Der Landesparteitag fordert die politisch Verantwortlichen im Land, im Bund und in der Europäischen Union auf, insbesondere in den folgenden Bereichen die notwendigen Schritte einzuleiten:

  1. Zum Schutz der Verbraucher darf von Nahrungsmitteln - unabhängig von Markenprogrammen und Qualitätssiegeln - kein Gesundheitsrisiko ausgehen. Ein Qualitätssiegel muss als Anforderungen eine umwelt- und naturverträgliche Produktionsweise, eine artgerechte und flächenbezogene Tierhaltung und den Verzicht auf Gentechnik enthalten. Alle Futtermittel müssen klaren und kontrollierten Standards entsprechen und in ihrer Zusammensetzung eindeutig gekennzeichnet und deklariert sein. Für erlaubte Futtermittel wird eine Positivliste eingeführt. Antibiotisch wirkende Leistungsförderungen und die prophylaktische Anwendung von Antibiotika sind zu verbieten. Für Nahrungsmittel brauchen wir eine lückenlose Herkunftskennzeichnung vom Stall bzw. Acker bis zur Ladentheke. Die Zuständigkeiten für den Verbraucherschutz müssen auch in Schleswig-Holstein gebündelt und effizienter gestaltet werden. Ein eigenes Ministerium ist dafür nicht erforderlich.
  2. Nahrungsmittelproduktion, Verarbeitung und Vermarktung sind umfassend zu kontrollieren, die Strafbestimmungen zu verschärfen. Die fachliche Kompetenz der Kontrolleure und Kontrolleurinnen muss gewährleistet sein.
  3. Für eine Ausweitung des ökologischen Landbaus in Schleswig-Holstein ist es von grundlegender Bedeutung, ein marktgerechtes Angebot an ökologisch erzeugten Nahrungsmitteln für alle Bürgerinnen und Bürger zu erreichen. Die Produzenten und Ökoverbände sind auch in Schleswig-Holstein gefordert, ihren Beitrag zu leisten.
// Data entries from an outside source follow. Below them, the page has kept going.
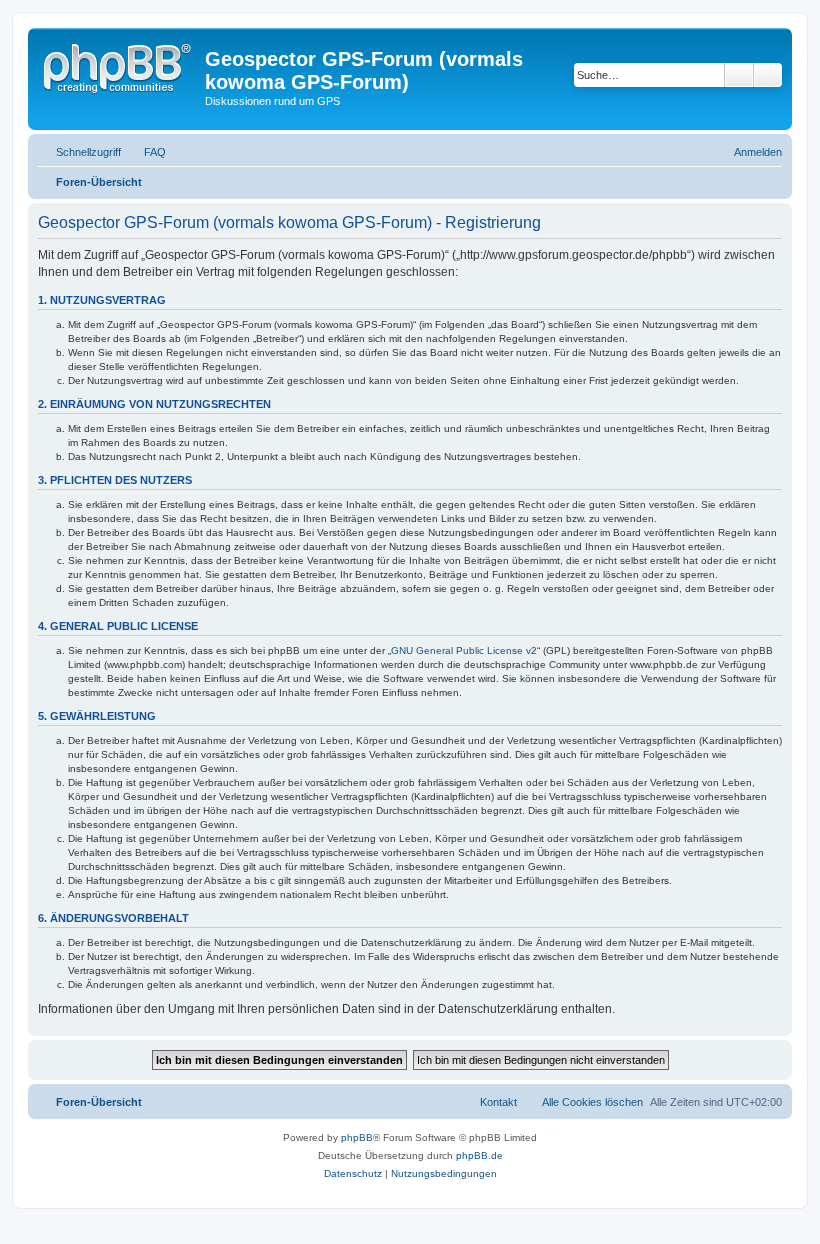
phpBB (357, 1137)
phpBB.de (479, 1155)
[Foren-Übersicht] (119, 65)
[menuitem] (146, 152)
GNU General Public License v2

Aus einem Sonderrahmenplan der Gemeinschaftsaufgabe Agrarstruktur und Küstenschutz (GAK) werden für die Förderung des Anbaus und der Vermarktung ökologischer Erzeugnisse Mittel zweckgebunden zur Verfügung gestellt. Außerdem verabreden Bund und Länder eine gemeinsame Informationskampagne für die Verbraucher.
  4. Die SPD sieht in der Novellierung des Bundesnaturschutzgesetzes einen wesentlichen Beitrag für eine natur- und umweltverträgliche Landbewirtschaftung. Regelungen zur guten fachlichen Praxis sind durch Bund und Länder unter Berücksichtigung regionaler Standortbedingungen zu konkretisieren und umzusetzen. Zur Förderung einer natur- und umweltverträglichen Landbewirtschaftung wird die Flächenbindung der Tierhaltung verstärkt. Tierhaltung ohne Futterbasis im Betrieb wird systematisch abgebaut. Ziel ist es, wieder natürliche Futterkreisläufe zu erreichen. Dafür ist die Einführung einer Grünlandprämie statt der geltenden Tierhaltungsprämien und der Silomaisprämie ein geeignetes Instrument. Prämien werden auf flächenbezogene Obergrenzen des jeweiligen Tierbestandes beschränkt. Alle produktionssteigernden Subventionen werden schrittweise abgebaut, steuerrechtliche und baurechtliche Privilegien für die gewerblich-industrielle Tierhaltung werden gestrichen.
  5. In der Europäischen Union muss der mit der Agenda 2000 begonnene Reformkurs fortgesetzt werden. Dazu gehören die Stärkung umweltbezogener Maßnahmen, die Umschichtung von EU-Mitteln in die Bereiche ländliche Entwicklung und Umwelt sowie eine stärkere Verknüpfung der Ausgleichszahlungen mit Kriterien der ökologischen und sozialen Nachhaltigkeit. Agrarsubventionen, die Umweltbelastungen zur Folge haben, werden abgeschafft. Tiertransporte werden auf eine Höchstdauer beschränkt, tierschutzrechtliche Bestimmungen im Sinne einer artgerechten Tierhaltung überprüft.
  6. Neben der Förderung der regionalen Vermarktung von landwirtschaftlichen Erzeugnissen müssen Landwirte alternative Erwerbsmöglichkeiten erhalten. Dazu gehören die Honorierung von Leistungen für den Naturschutz, die Energieerzeugung aus Biogas und Biomasse und der sanfte Tourismus. Die Gemeinschaftsaufgabe Agrarstruktur und Küstenschutz muss dafür neu orientiert werden. Bund und Länder müssen die für den Neuanfang erforderlichen Mittel zur Verfügung stellen.
  7. Das Prinzip einer nachhaltigen Landwirtschaft muss in weltweiten Mindeststandards verankert werden. Solange darüber kein internationaler Konsens erreicht ist, darf die WTO nicht einzelne Länder daran hindern, die Kriterien der Agenda 21 von Rio in einer nachhaltigen Landwirtschaftspolitik umzusetzen.